Neville expressed this directly: "The world is yourself pushed out. Ask yourself what you want and then give it to yourself." This does not mean that other people are not real or that they lack their own consciousness. It means that your experience of them is shaped entirely by your internal state.
How EIYPO Works
Consider a practical example. If you believe your boss is difficult and critical, you will consistently experience that behavior from them. You might say, "But they really are critical, everyone at work agrees." Yet Neville would point out that your assumption came first. You decided your boss was critical, and your reality reflected that assumption.

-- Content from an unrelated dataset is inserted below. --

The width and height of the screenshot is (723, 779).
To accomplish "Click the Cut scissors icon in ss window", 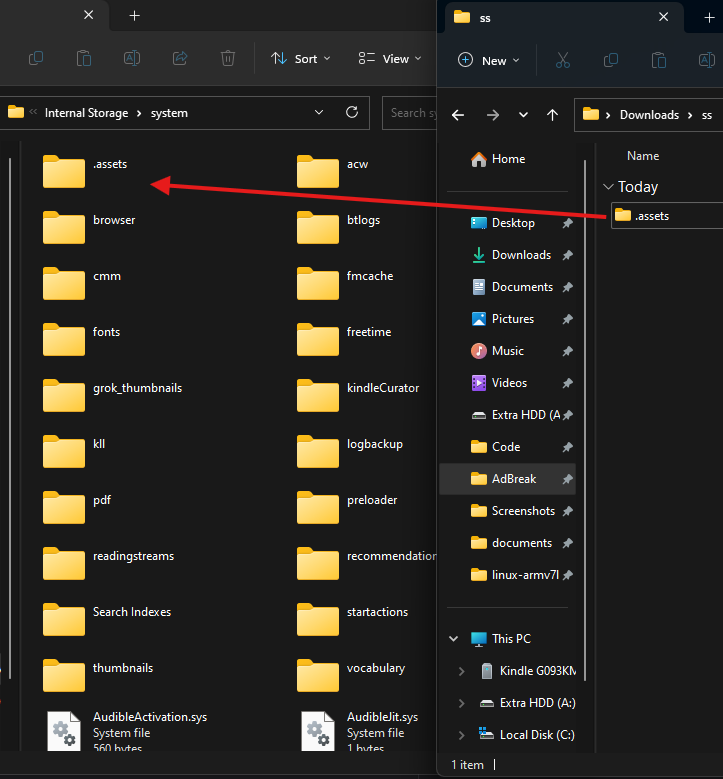I will 562,60.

Now imagine shifting your inner conversation. Instead of mentally rehearsing your boss's criticism, you begin to imagine them praising your work, being supportive and kind. You hold this new assumption consistently. Over time, you start to notice changes. Perhaps your boss becomes warmer, or you receive unexpected positive feedback. The outer shifted because the inner shifted first.
This works with everyone: romantic partners, family members, friends, strangers, and even groups of people. Your assumptions about them determine how they show up in your world.
Why EIYPO Matters for Manifestation
Understanding EIYPO is transformative because it moves you from a position of victimhood to one of complete creative power. If others are reflecting your inner state, then you are never at the mercy of someone else's behavior. You always have the ability to change the reflection by changing the source, which is your own consciousness.
This is particularly important in relationships. Many people try to change others through action, persuasion, or confrontation. EIYPO teaches that the most effective way to change someone's behavior toward you is to change your inner assumptions about them.
How to Apply EIYPO
1. Examine Your Inner Conversations
Pay attention to what you mentally say about the people in your life. Do you rehearse arguments? Do you assume the worst about someone's intentions? These inner conversations are instructions to your reality. They determine how people treat you.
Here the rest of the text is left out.